CST 334 week 5 (29/100)

This week we covered concurrency using multithreaded programming with the POSIX api. Concurrency solves the problems of parallelism and avoiding i/o blocking. This is important to operating systems because it allows for better sharing of the hardware resources. Threads allow for independent execution context within a process. Each thread has its own program counter, stack, and registers, but they all share the same memory space. This gives them a lower cost to create. One thing to be careful about is critical sections of code where multiple threads need to access a shared resource. We can’t allow them to operate on that resource simultaneously or else we could have a race condition where the output depends on the timing of thread execution. When a program has different output from one run to another it is called indeterminate. To avoid this we use locks to isolate the shared data such that only one thread can access it at a time - mutual exclusion. Atomic operations are operations that execute completely or not at all. They are necessary for creating mutual exclusion with locks.


We reviewed the pthreads api including create, join, lock, unlock, wait, and signal. Create makes a new thread. Join sleeps until a thread completes. Lock deals with mutexes. If the mutex is free the thread acquires it and proceeds. Otherwise it blocks until the mutex is released. Unlock releases a mutex. Wait makes a thread sleep and releases a mutex atomically. Signal wakes up a thread based on a condition variable, and the thread has to re-acquire its mutex before resuming. Important note is to use a while loop when doing a pthread_cond_wait.

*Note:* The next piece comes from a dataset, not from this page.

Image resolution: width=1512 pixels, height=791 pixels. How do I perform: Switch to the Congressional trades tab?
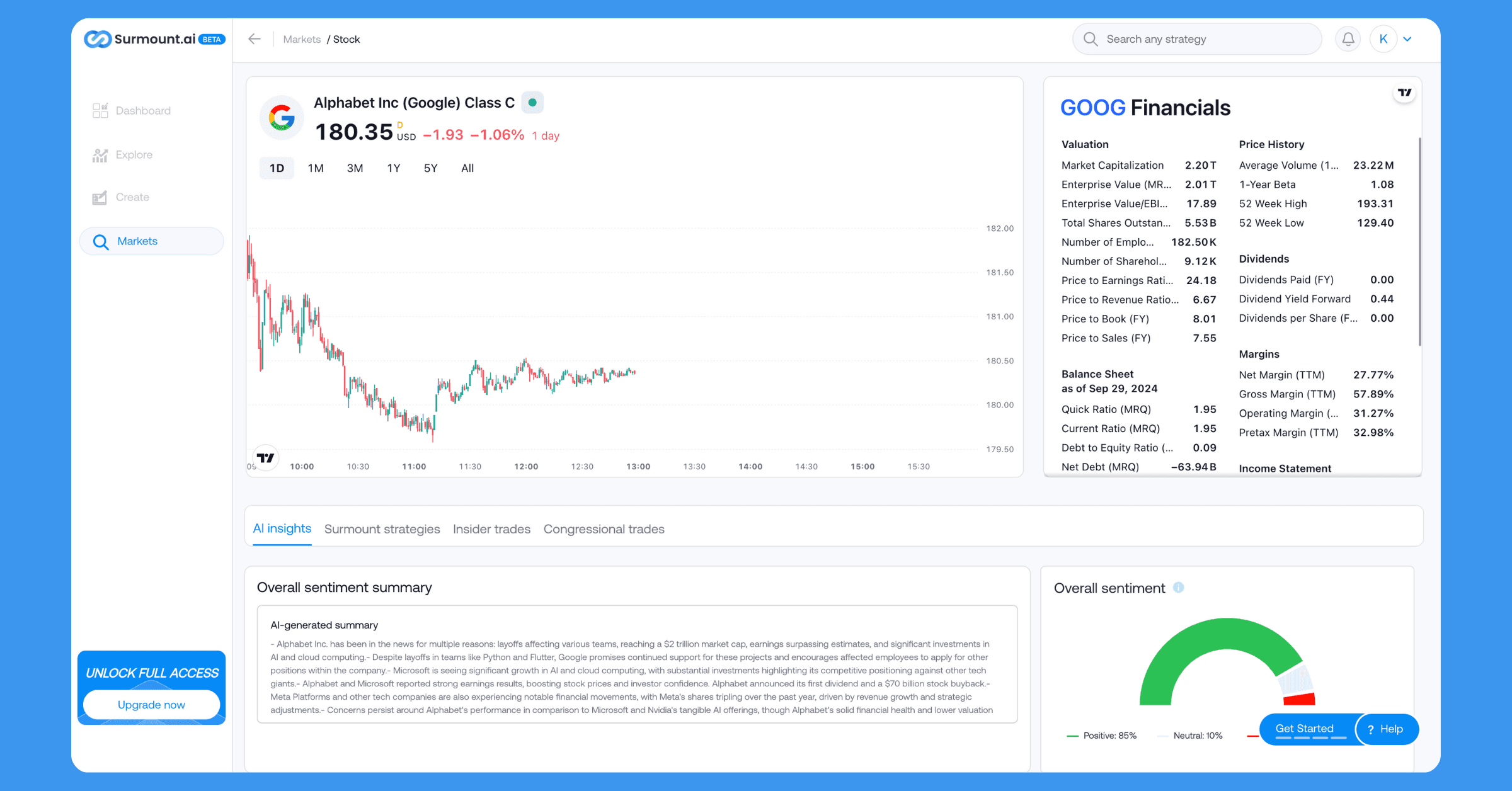tap(604, 529)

Implementing locking is complicated and best done using hardware instructions to ensure atomicity. All these methods look for correctness, fairness, and performance. Test-and-set atomically reads and writes a memory location in one instruction. It is correct but it is a spin lock which means that it will waste cpu time in a tight loop waiting for a lock to free if its held. Compare-and-swap is like the previous but only writes a new value if the old one is what we expect. This gives better control over an atomic update by ensuring that a thread writes when we have a good starting point, i.e. the expected old value. Fetch-and-add is a ticket lock. It’s like a deli counter where each thread takes a number and they take turns in a FIFO queue. 


To avoid spinning while waiting for locks, we can use yield() to give up the CPU but it might result in the thread not winning a lock. Better is to queue and sleep with park/unpark so the sleeping threads are woken up in order. IRL - linux uses futex_wait and futex_wake which has better performance when there is no lock contention. Pthread_mutex uses futex two-phase approach that will spin briefly before sleeping if a lock isn’t available quickly to get the best performance while also being correct and fair.


Lastly we examined some concurrent data structures and how to integrate locking into their access patterns. This was reminiscent of our work in android programming and in databases. We used table locks to ensure consistent concurrent access to database data in both classes. Understanding how this works at a low level is enlightening. This also ties us back to the previous section on virtual memory. Last week we looked at how to ensure exclusive access per process, and threads give us a way to scale program execution with shared resources. This is a critical aspect of modern computing so we can minimize the cost of program execution, but we have to almost break virtualization to do it. The limit of virtualization is then at the process level but within a process the operating system gives us more tools to eke out some performance gains.